Quote verbatim the lines starting at the line that contains "Click the Performance gauge icon" and ending at the final line, leaving out the pictures.

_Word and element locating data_

———

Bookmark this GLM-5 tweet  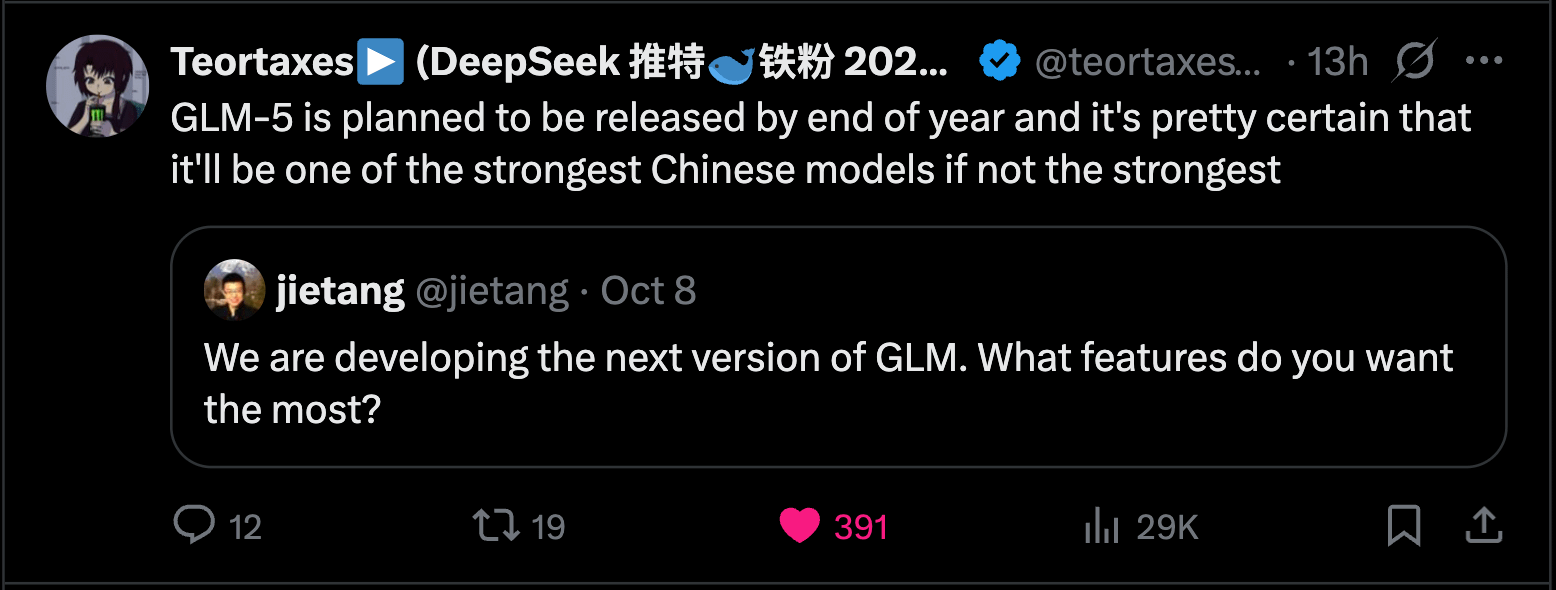(x=1404, y=525)
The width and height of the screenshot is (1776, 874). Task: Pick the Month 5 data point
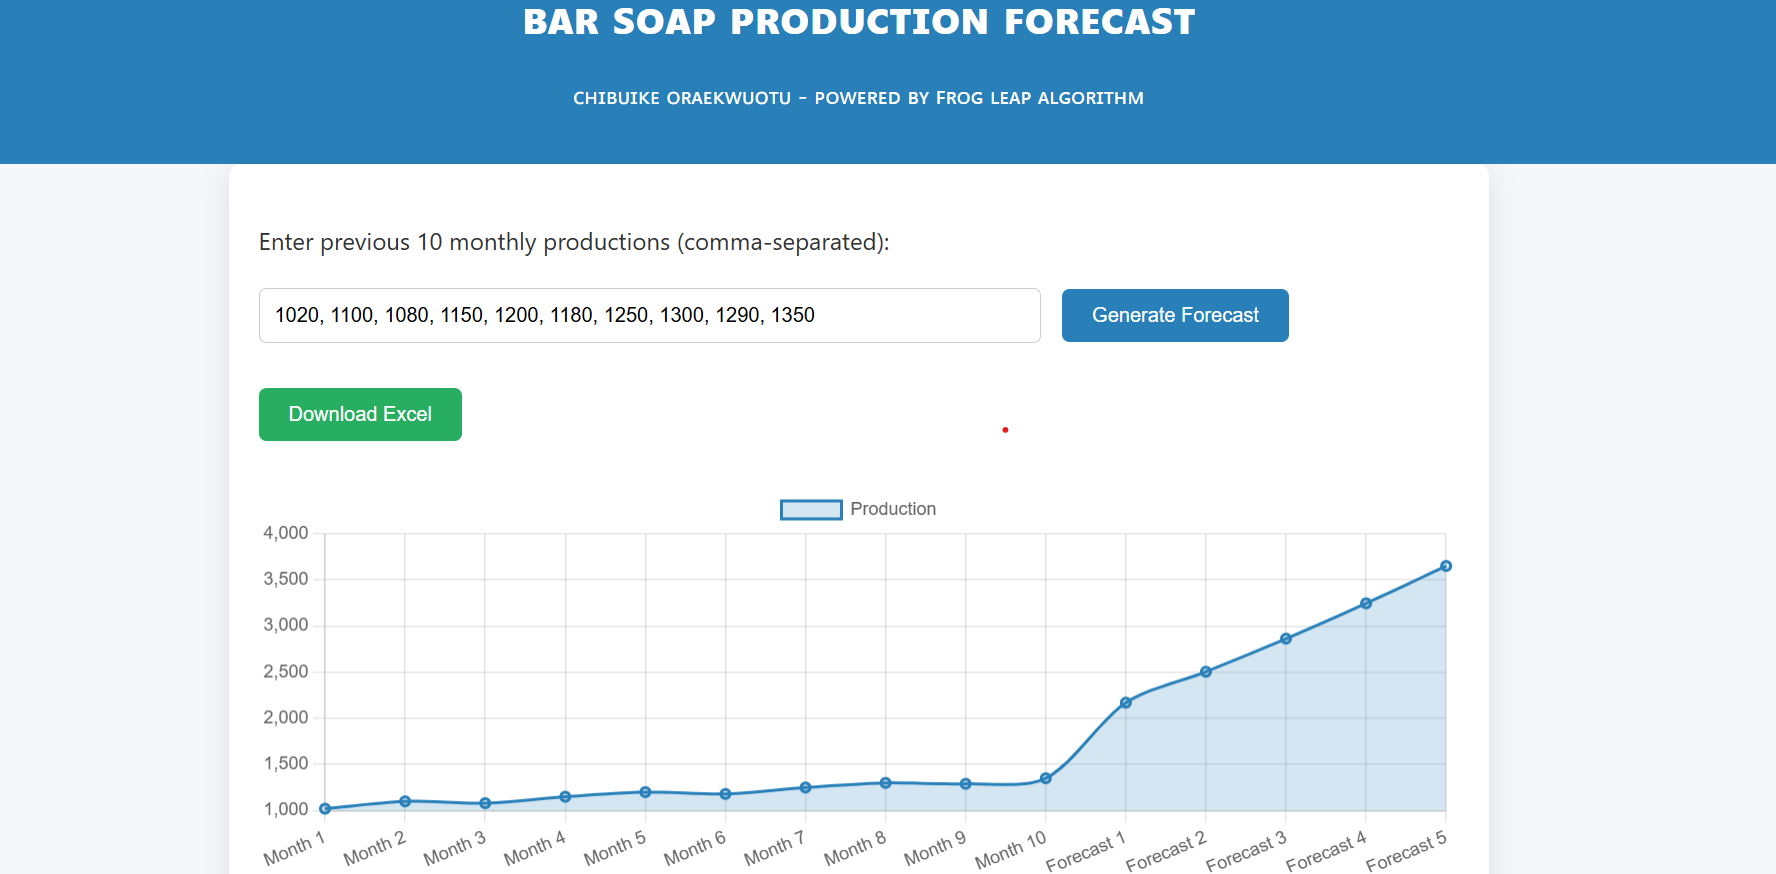pyautogui.click(x=645, y=792)
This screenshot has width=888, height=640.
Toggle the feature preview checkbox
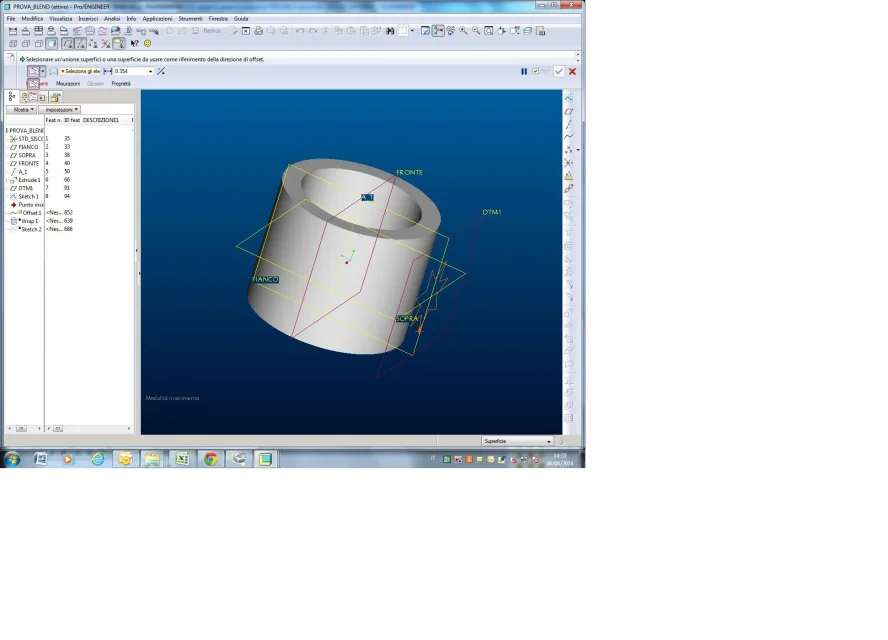pos(536,71)
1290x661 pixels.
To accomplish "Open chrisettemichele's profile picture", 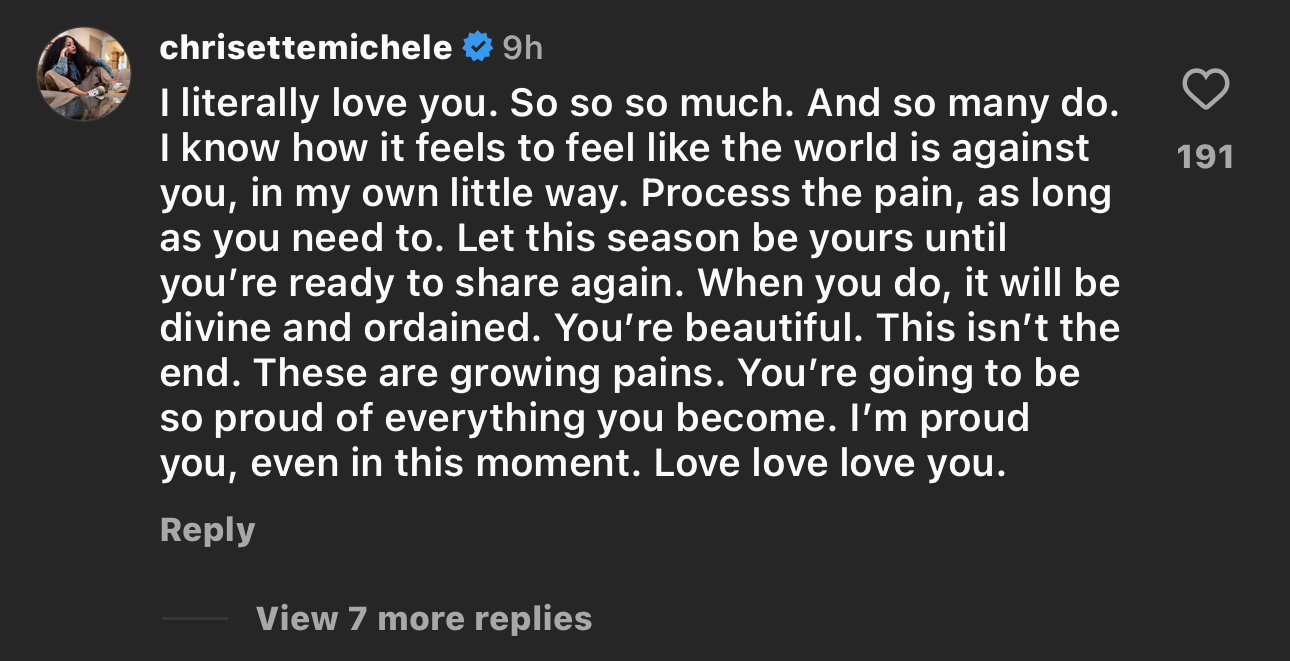I will [84, 74].
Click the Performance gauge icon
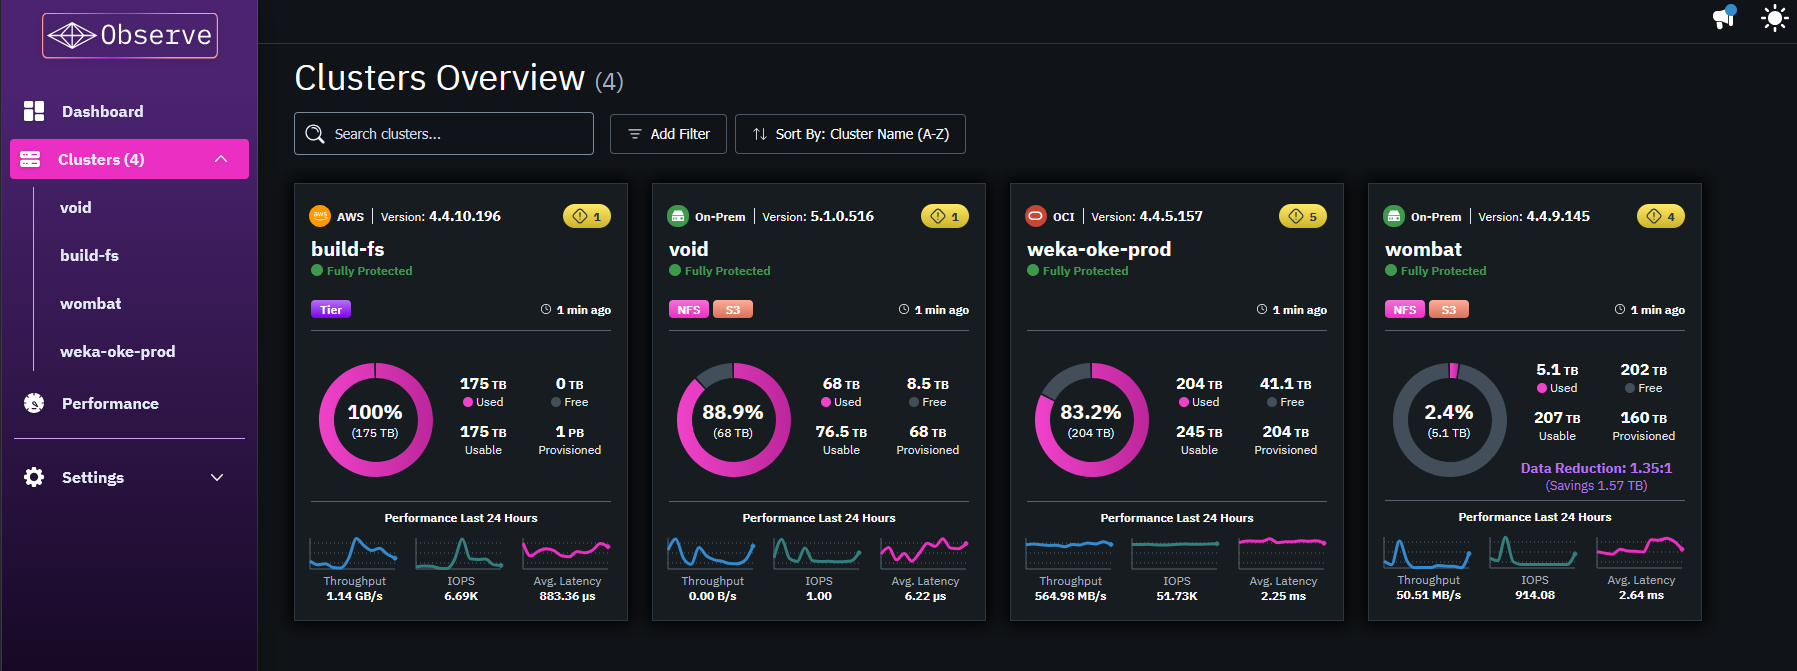 pyautogui.click(x=34, y=403)
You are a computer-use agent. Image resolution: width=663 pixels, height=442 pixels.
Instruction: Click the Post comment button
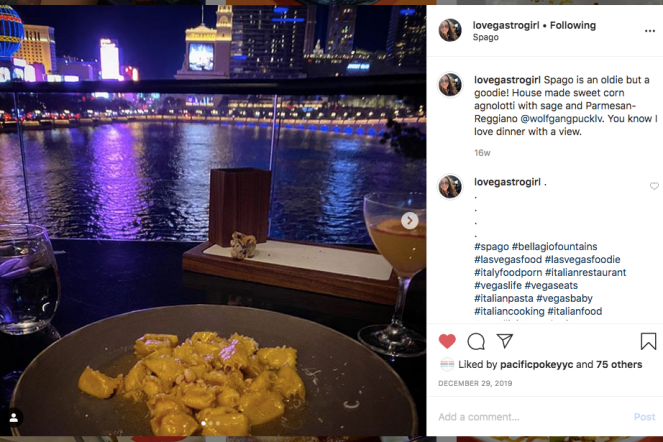[644, 417]
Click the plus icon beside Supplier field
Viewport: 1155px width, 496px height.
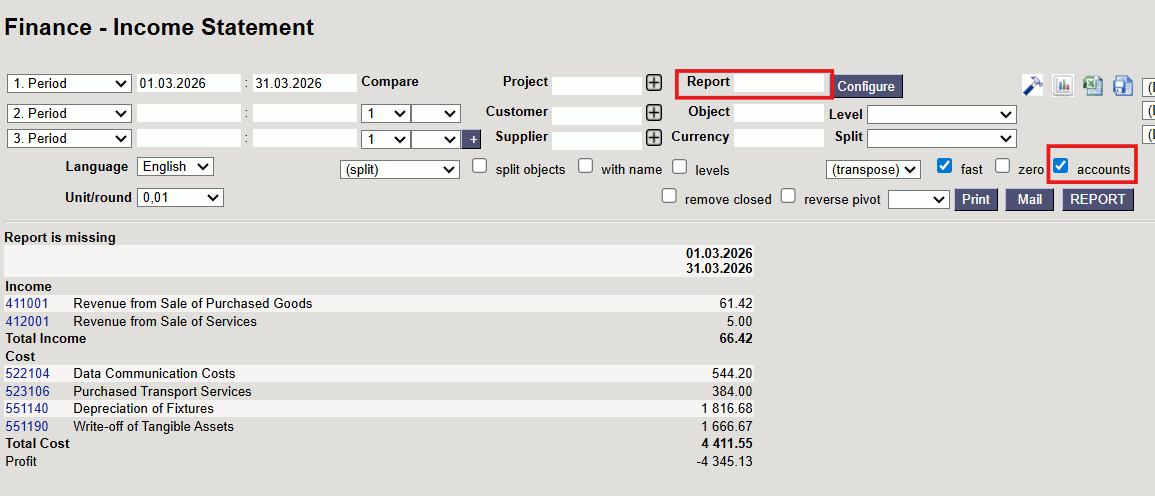[654, 138]
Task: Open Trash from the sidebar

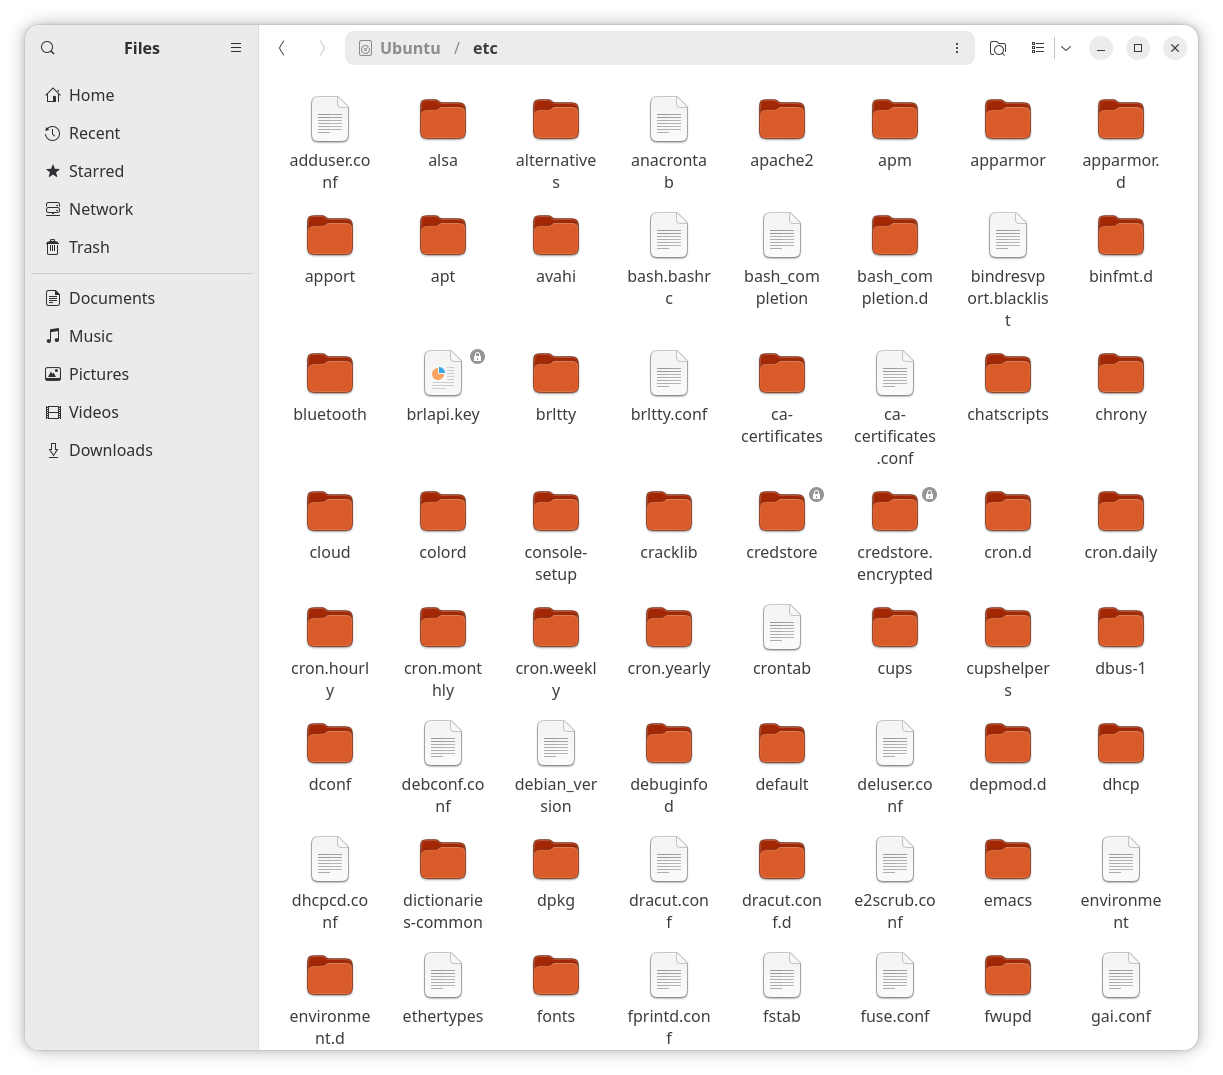Action: [89, 247]
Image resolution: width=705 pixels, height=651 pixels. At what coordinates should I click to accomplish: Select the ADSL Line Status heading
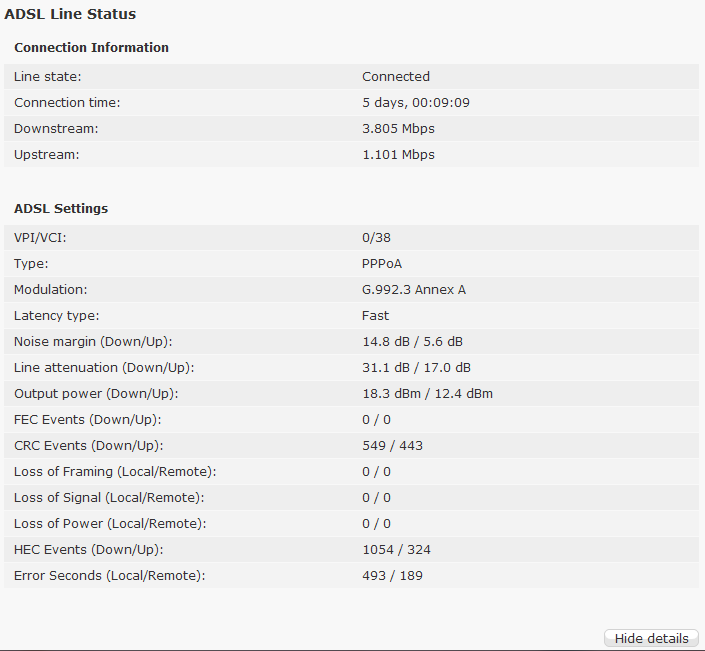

———

_Response to the task_
Click the Performance gauge icon
 pyautogui.click(x=34, y=403)
You are a computer-use agent. Image resolution: width=663 pixels, height=442 pixels.
Instruction: Click the Post comment button
[644, 417]
Click the plus icon beside Supplier field
Viewport: 1155px width, 496px height.
[654, 138]
Task: Open Trash from the sidebar

Action: [89, 247]
Image resolution: width=705 pixels, height=651 pixels. At what coordinates should I click to accomplish: Select the ADSL Line Status heading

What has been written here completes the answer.